Documents from Hitler's time in prison are to be sold
A German auction house is to sell what it says are 500 documents from the prison where Hitler was held in 1924.
The documents, including one with Hitler's signature, are being auctioned on 2 July with a starting price of 25,000 euros.
The papers were discovered by a Nuremberg man among the possessions of his late father.
Hitler spent nine months in prison after an abortive coup attempt known as the Munich beer hall putsch.
Among the documents is a letter from Hitler to a Mercedes dealer asking for a discount on a 40-horsepower 11/40 model.
The future Nazi leader, who brought Germany to defeat and ruin in World War II, explains that his book, Mein Kampf, is not yet finished and he is unsure how much money it will make.
"I am forced to obtain an advance or loan from somewhere.
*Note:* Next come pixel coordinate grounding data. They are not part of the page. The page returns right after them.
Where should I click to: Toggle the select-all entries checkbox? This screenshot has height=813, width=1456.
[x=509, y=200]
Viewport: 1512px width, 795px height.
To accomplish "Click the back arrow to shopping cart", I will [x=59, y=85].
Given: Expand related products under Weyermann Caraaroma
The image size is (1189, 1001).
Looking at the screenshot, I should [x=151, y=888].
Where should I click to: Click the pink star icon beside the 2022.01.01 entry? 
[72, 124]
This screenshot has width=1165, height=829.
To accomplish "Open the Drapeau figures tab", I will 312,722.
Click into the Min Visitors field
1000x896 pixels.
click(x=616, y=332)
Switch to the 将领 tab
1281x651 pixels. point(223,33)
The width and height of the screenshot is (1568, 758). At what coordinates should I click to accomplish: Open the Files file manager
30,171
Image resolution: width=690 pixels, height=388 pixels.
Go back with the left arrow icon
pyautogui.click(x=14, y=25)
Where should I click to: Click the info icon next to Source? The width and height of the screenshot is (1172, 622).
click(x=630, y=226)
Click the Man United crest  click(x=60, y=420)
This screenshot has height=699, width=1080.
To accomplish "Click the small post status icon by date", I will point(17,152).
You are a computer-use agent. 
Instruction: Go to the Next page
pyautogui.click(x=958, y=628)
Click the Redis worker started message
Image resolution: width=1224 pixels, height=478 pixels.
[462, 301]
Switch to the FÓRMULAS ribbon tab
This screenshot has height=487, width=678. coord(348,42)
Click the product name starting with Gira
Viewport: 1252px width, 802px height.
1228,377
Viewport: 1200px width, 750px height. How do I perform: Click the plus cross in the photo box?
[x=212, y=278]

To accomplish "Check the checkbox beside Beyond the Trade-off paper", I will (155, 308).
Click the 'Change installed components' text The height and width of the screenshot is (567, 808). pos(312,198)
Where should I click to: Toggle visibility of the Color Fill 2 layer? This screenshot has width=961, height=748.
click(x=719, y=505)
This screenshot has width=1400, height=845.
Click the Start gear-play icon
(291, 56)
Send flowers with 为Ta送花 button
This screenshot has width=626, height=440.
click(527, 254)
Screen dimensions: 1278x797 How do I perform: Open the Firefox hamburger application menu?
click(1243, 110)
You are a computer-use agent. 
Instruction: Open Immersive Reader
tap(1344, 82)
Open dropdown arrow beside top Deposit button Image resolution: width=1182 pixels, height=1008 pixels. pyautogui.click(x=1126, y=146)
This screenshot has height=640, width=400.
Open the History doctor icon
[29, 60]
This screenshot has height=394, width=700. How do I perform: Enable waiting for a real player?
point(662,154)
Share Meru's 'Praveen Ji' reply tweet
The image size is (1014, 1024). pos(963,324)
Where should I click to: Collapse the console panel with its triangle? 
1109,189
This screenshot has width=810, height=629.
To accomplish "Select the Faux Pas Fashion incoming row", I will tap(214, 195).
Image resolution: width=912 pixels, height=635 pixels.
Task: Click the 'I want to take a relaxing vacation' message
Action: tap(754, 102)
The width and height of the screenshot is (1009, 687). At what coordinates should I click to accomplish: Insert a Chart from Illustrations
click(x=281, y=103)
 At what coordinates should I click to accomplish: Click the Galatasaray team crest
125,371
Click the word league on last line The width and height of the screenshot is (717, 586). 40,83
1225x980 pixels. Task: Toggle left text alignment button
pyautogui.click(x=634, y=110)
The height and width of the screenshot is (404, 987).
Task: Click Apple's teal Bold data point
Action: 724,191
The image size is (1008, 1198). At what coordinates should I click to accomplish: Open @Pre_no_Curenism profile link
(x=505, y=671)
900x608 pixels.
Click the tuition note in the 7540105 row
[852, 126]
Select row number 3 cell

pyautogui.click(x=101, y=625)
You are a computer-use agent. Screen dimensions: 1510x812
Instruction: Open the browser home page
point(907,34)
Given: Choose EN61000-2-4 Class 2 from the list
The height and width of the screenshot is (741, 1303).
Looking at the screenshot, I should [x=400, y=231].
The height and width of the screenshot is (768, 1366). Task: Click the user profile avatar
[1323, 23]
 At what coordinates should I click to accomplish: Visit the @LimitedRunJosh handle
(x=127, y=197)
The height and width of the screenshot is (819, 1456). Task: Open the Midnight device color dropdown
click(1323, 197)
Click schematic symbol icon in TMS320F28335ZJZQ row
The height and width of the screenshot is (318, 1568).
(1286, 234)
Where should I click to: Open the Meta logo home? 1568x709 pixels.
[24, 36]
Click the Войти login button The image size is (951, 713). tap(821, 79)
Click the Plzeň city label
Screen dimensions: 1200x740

So a few thousand marks makes a big difference," he writes.
The auction house, Werner Behringer, says the bulk of the documents are official prison cards listing visitors, including more than 30 people who celebrated his birthday on 20 April.
A prominent visitor was the Prussian general and World War I hero, Erich Ludendorff, who went to the Landsberg jail in Bavaria several times.
The documents were originally bought along with other items at a Nuremberg flea market in the 1970s, but the purchaser appears not have known what they were.